Throughout these tumultuous years the pendulum of power swung first one way and then another. Sometimes the traditionalists were ascendant, sometimes the Reformers, sometimes the Puritans, and sometimes even the Roman Catholics. Those who were not in power, were certainly in danger, perhaps never more so that when Mary I, daughter of Henry VIII, became Queen of England and Ireland. She was a staunch Roman Catholic and was determined to reverse and eradicate every vestige of the English Reformation and return the English Church to Rome. That put the leaders of the English Reformation in her crosshairs. In her five year reign she had more than two hundred eighty reformers in the Church of England burned at the stake, earning her the moniker “Bloody Mary.” It was only two years into her reign when she martyred Bishops Latimer and Ridley.

What were their offenses? Let’s leave aside the political answer to that question, not because it’s unimportant but because I’m not well versed enough in the political history of England to answer it. Let’s focus instead on the theological answer. On the Anglican spectrum from Reformed, those who embraced the Protestant faith and practice of Luther and Calvin, to Anglo-Catholic, those who tended toward the sacramental faith and practice of the Roman Catholic Church, both Latimer and Ridley were very far toward the Reformed end of that spectrum, that end which Mary sought to eradicate.

• [WHAT TO WORK ON]
(A) In the passage on the English Reformation, how many years into Mary's reign were Bishops Latimer and Ridley martyred?
(B) Set down, word for word, the part of the passage on the English Reformation that opens with the words containing "Throughout these tumultuous" and closes with "Latimer and Ridley.".
The material after this point has no role in the work on this passage.

• [INFORMATION SHOWN]
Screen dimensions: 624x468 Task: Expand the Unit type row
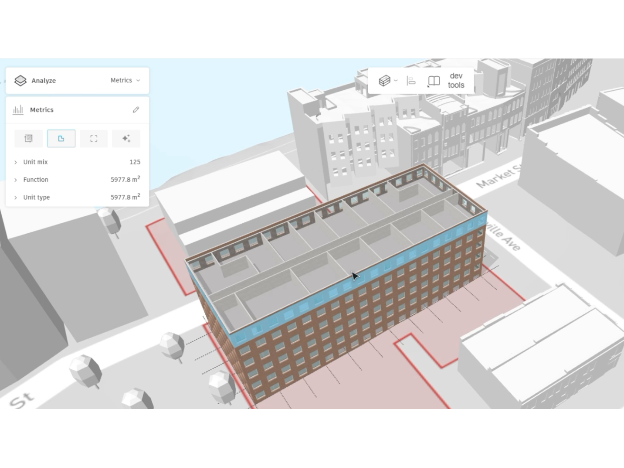[15, 198]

• [ANSWERS BY TASK]
(A) Two years.

(B)
Throughout these tumultuous years the pendulum of power swung first one way and then another. Sometimes the traditionalists were ascendant, sometimes the Reformers, sometimes the Puritans, and sometimes even the Roman Catholics. Those who were not in power, were certainly in danger, perhaps never more so that when Mary I, daughter of Henry VIII, became Queen of England and Ireland. She was a staunch Roman Catholic and was determined to reverse and eradicate every vestige of the English Reformation and return the English Church to Rome. That put the leaders of the English Reformation in her crosshairs. In her five year reign she had more than two hundred eighty reformers in the Church of England burned at the stake, earning her the moniker “Bloody Mary.” It was only two years into her reign when she martyred Bishops Latimer and Ridley.